Work to complete: Write out the lines from the line with "Find the location" up to and including the line with "Looking at the", leaving out the pictures.

Source information:

┏━━

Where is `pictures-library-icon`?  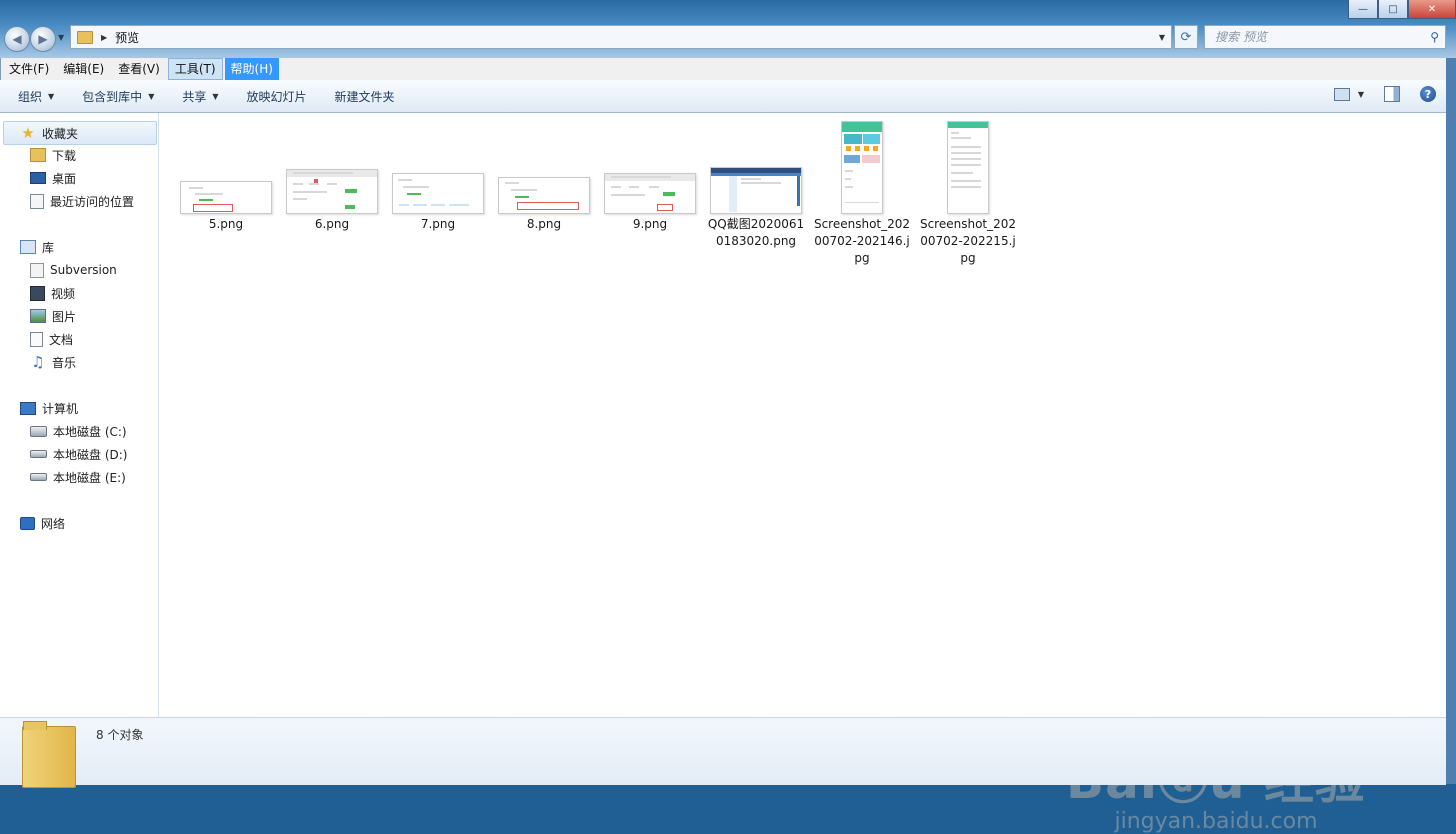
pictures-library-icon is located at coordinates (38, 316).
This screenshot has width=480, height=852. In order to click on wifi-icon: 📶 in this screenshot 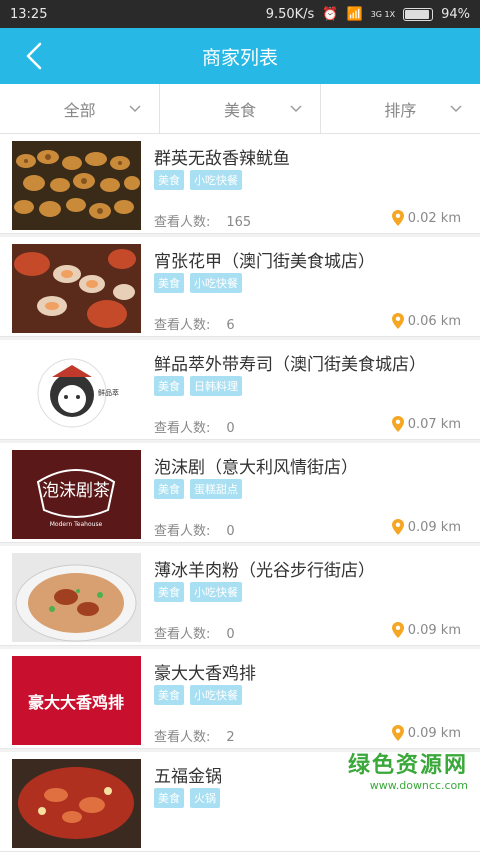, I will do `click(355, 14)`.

┗━━
┏━━

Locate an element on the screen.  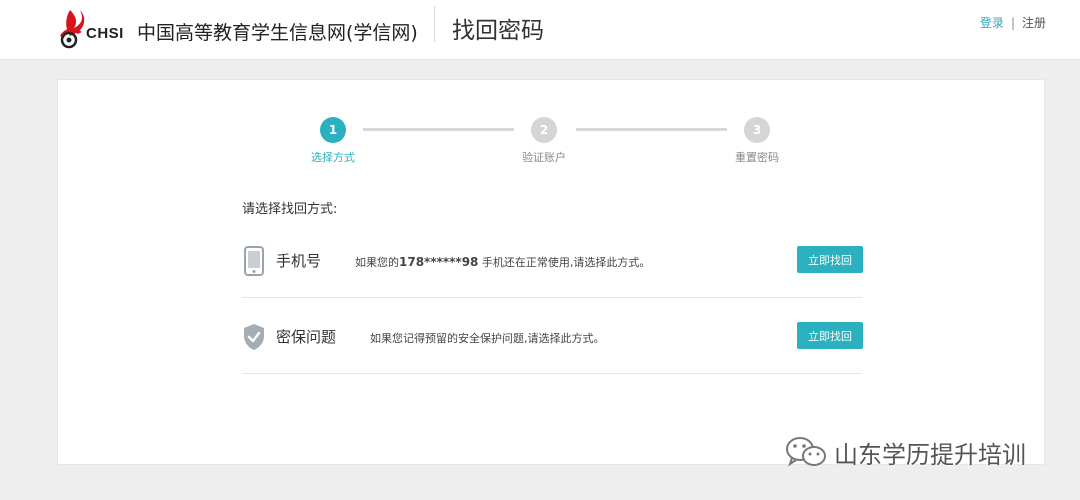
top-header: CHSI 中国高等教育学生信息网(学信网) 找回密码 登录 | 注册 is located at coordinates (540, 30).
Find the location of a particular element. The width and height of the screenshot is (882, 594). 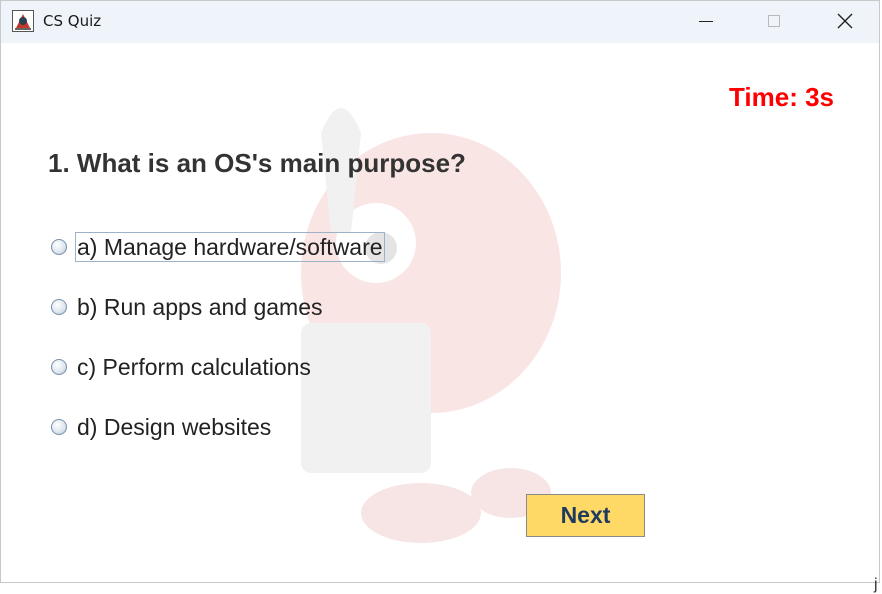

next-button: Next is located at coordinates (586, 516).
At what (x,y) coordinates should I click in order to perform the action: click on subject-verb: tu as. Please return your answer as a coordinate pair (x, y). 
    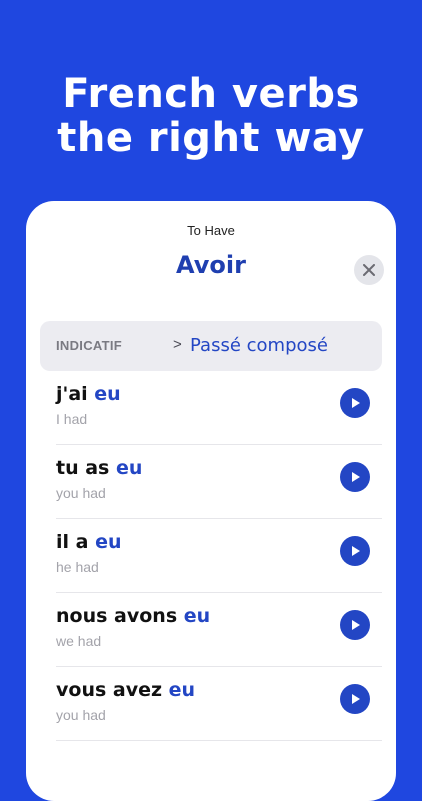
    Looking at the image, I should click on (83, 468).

┗━━
┏━━

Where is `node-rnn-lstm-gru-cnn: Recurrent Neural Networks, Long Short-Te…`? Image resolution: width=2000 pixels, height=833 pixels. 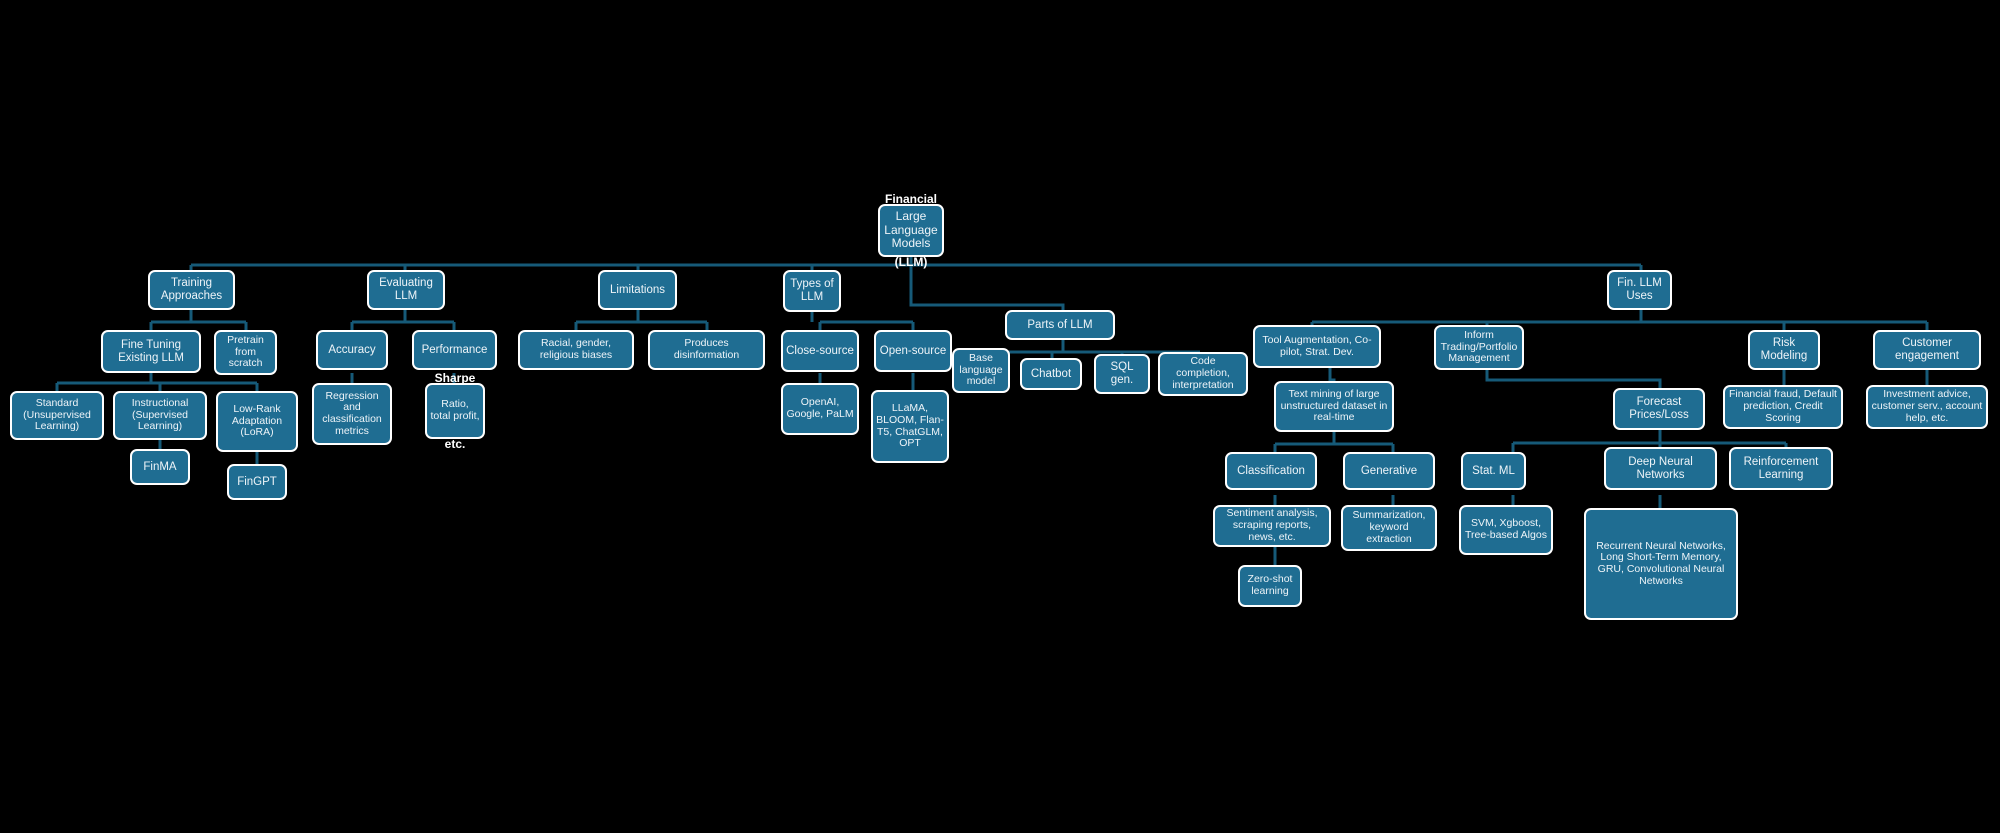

┗━━

Response to this exercise:
Find the location of a particular element. The width and height of the screenshot is (882, 594). 

next-button: Next is located at coordinates (586, 516).
At what (x,y) coordinates should I click in order to perform the action: click on subject-verb: tu as. Please return your answer as a coordinate pair (x, y). 
    Looking at the image, I should click on (83, 468).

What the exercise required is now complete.